Весной произошел качественный скачок. Мой организм исчерпал все возможности сопротивления яду и у меня полностью атрофировалось мочеиспускание. Промучившись больше суток, я обратился к медсестре. Дежурила Лидия Михайловна. Выслушав мою жалобу и выразив сомнение, она все же вызвала уборщика сестринской Медведева и велела ему взять у меня мочу катетером под ее руководством. Убедившись в том, что я сказал правду сестра рекомендовала мне обратиться к врачу. Березовская приняла меня под вечер.
— Нина Абрамовна, — сказал я, войдя в ординаторскую, — отмените мне, пожалуйста, халоперидол. У меня атрофировалось мочеиспускание. Сегодня у меня взяли мочу катетером. У меня также онемели пальцы рук и я не могу удержать даже ложку. Я не могу спать и не могу ходить. У меня плохо слушается язык во рту и я с трудом глотаю пищу. И я очень заторможен.
— А почему вы меня «главной фашистской сволочью» называете? — вдруг спросила меня Нина Абрамовна.
— Кто вам сказал такую глупость?
— Кто бы ни сказал, но это не глупость, а правда.
— Нет, это не правда. Вы сами знаете, что вы — не «главная» и я это тоже знаю. Хотя бы поэтому вы могли судить о том, что ваши доносчики все сочинили!
— Вы все и всегда отрицаете, Ветохин! Вы отрицаете, что меня «фашистской сволочью» назвали, вы отрицаете также, что собирались бежать из Советского Союза. Вы, наконец, отрицаете то, что вы — сумасшедший! Плохо ваше дело, Ветохин! Пока вы не сознаетесь во всем, никто вам лекарство не отменит! Это мое последнее слово!
Санитар, уведите!
Я сказал ей не о всех своих болезнях. Меня очень сильно мучила отрыжка желчью, которая началась с месяц назад. После каждой такой отрыжки я не знал куда деваться — так нехорошо было мне. Да и потом все время ощущался вкус желчи. Но говорить о болезни желудка было опасно. В два счета могли отправить в хирургическое отделение, а там без всякого моего согласия — сделать операцию. После операции, оперированные, как правило, отправлялись «в баню», а оттуда в ПИК-апчике — «на свободу».

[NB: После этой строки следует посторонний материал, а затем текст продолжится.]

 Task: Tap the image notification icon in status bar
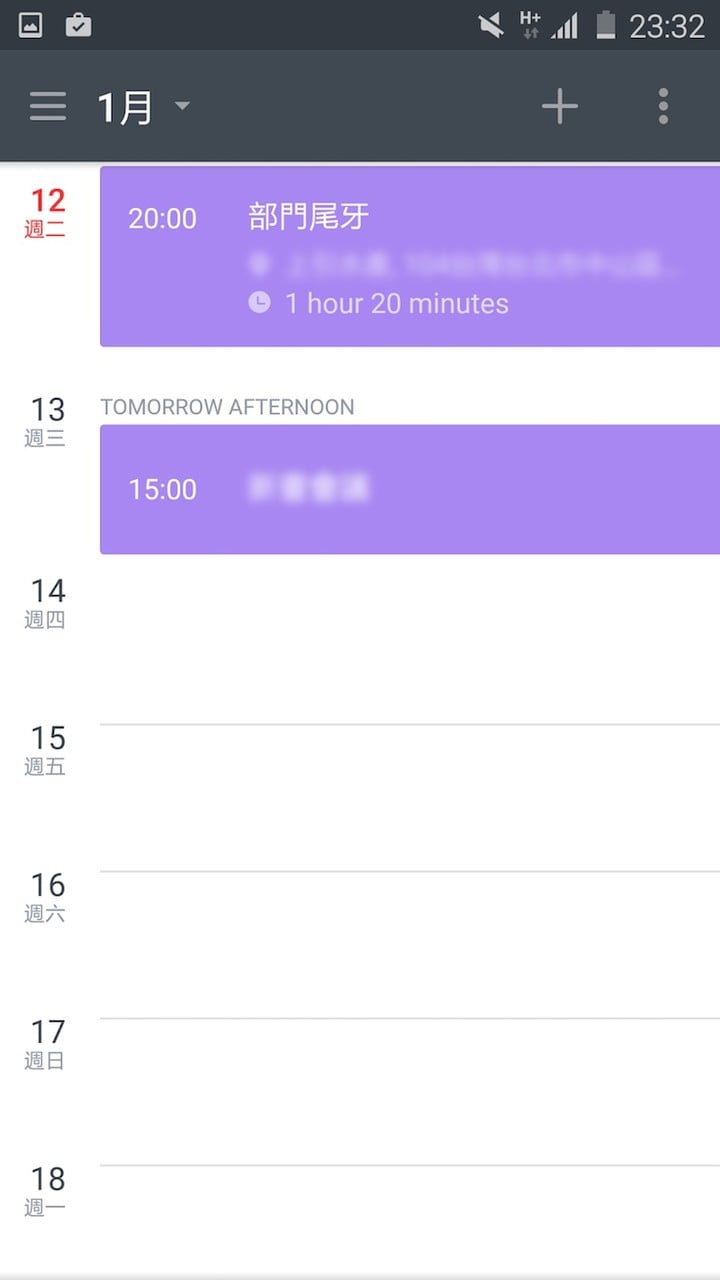[31, 25]
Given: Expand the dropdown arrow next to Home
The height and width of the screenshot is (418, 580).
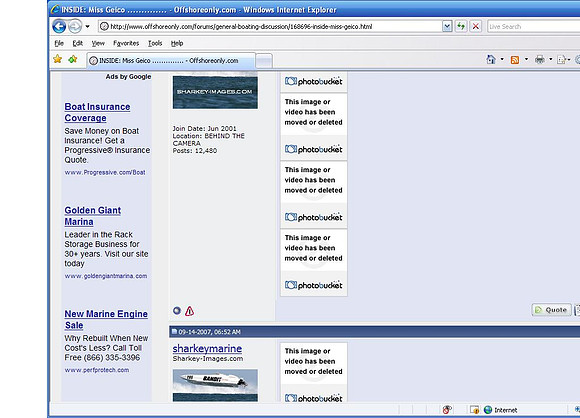Looking at the screenshot, I should point(502,59).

Прошло еще несколько дней и я понял, что если ничего не изменится, то через неделю, максимум через две недели, со мной произойдет то же самое, что случилось с Савченко. Пока я еще мог соображать, хотя и с трудом, хотя и медленно, я должен был найти выход. Равнодушие, предвестник близкого конца, как и тогда в 1942 году в блокадном Ленинграде, захватывало все мое существо. Несмотря на умственное оцепенение я старался решить вопрос: «что лучше: умереть, как гордый человек, ни в чем не уступивший своим палачам, или сделать им временную, тактическую уступку, которую потом отквитать сторицей?»

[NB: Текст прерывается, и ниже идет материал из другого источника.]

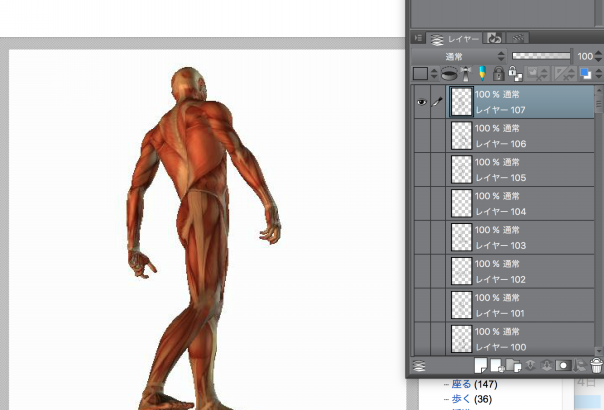This screenshot has height=410, width=604.
Task: Switch to the レイヤー tab
Action: coord(454,37)

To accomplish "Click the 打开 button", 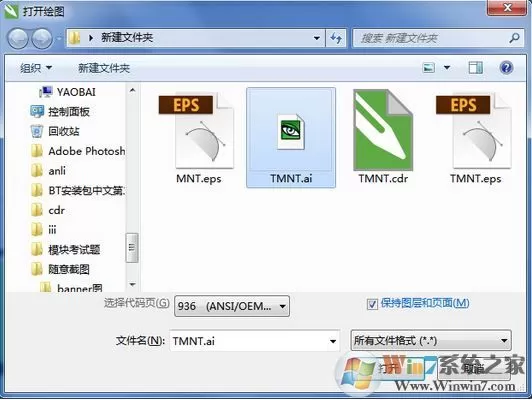I will (x=389, y=368).
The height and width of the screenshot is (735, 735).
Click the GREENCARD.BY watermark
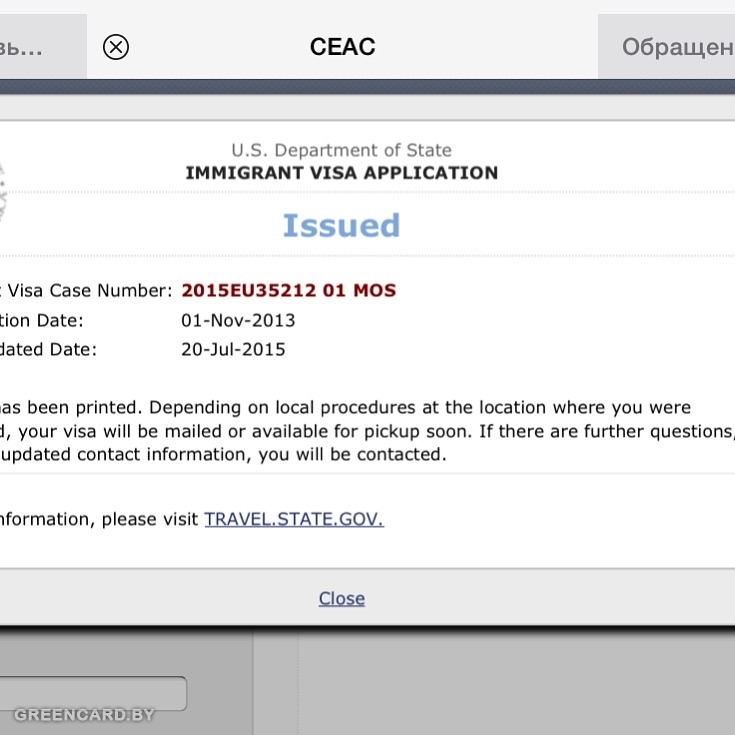pos(84,715)
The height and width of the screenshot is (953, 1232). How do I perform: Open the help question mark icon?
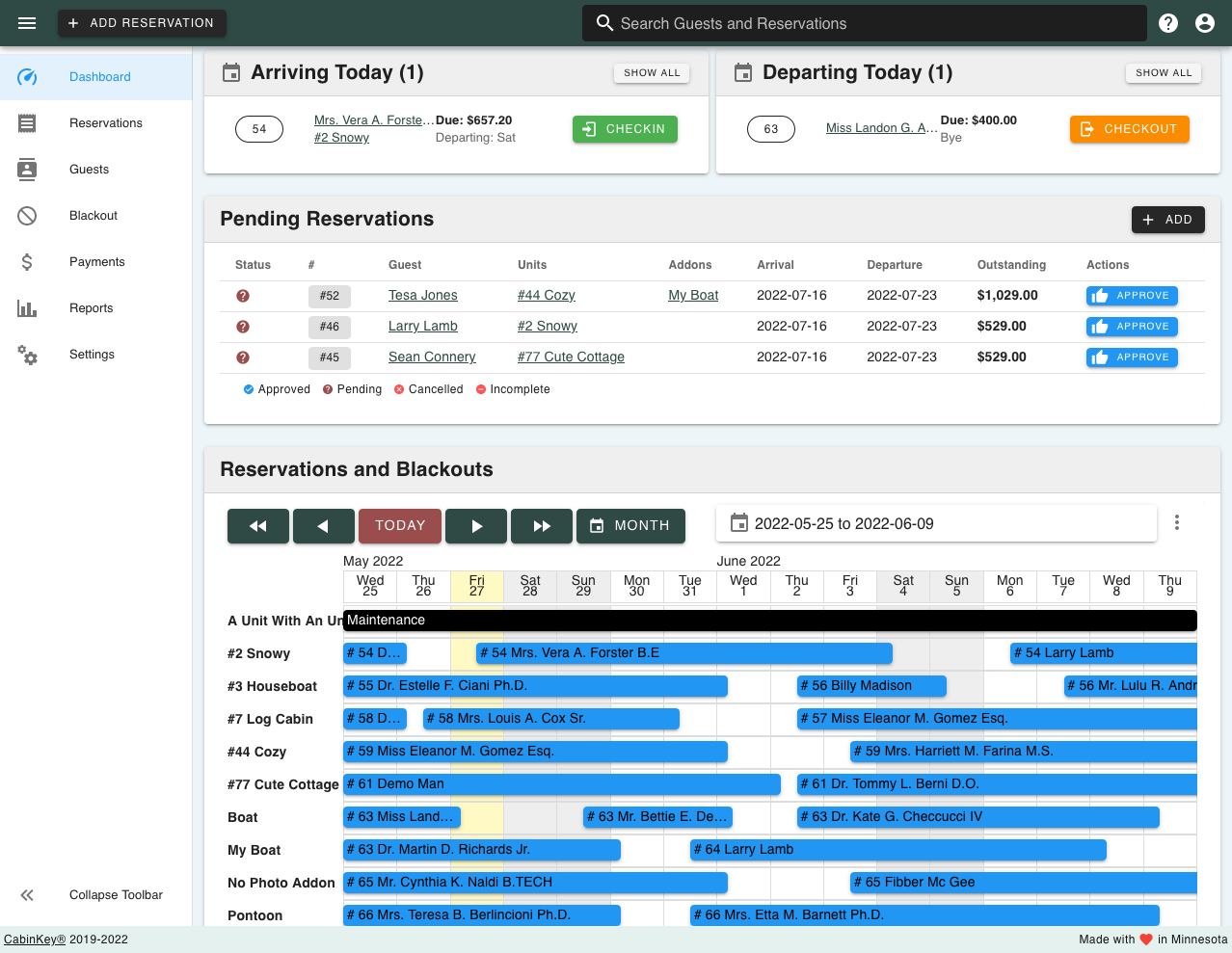tap(1167, 22)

Тактика временных уступок противна моему характеру, всему моему существу, но другого выхода я не видел. Тем более, что в случае моей смерти умерло бы и то, что скопилось в моей голове за многие годы. А скопились у меня в голове «Размышления советского политзаключенного», которые несли в себе определенный заряд и рациональное зерно — я был в этом уверен. И они должны были быть доведены до сведения других людей.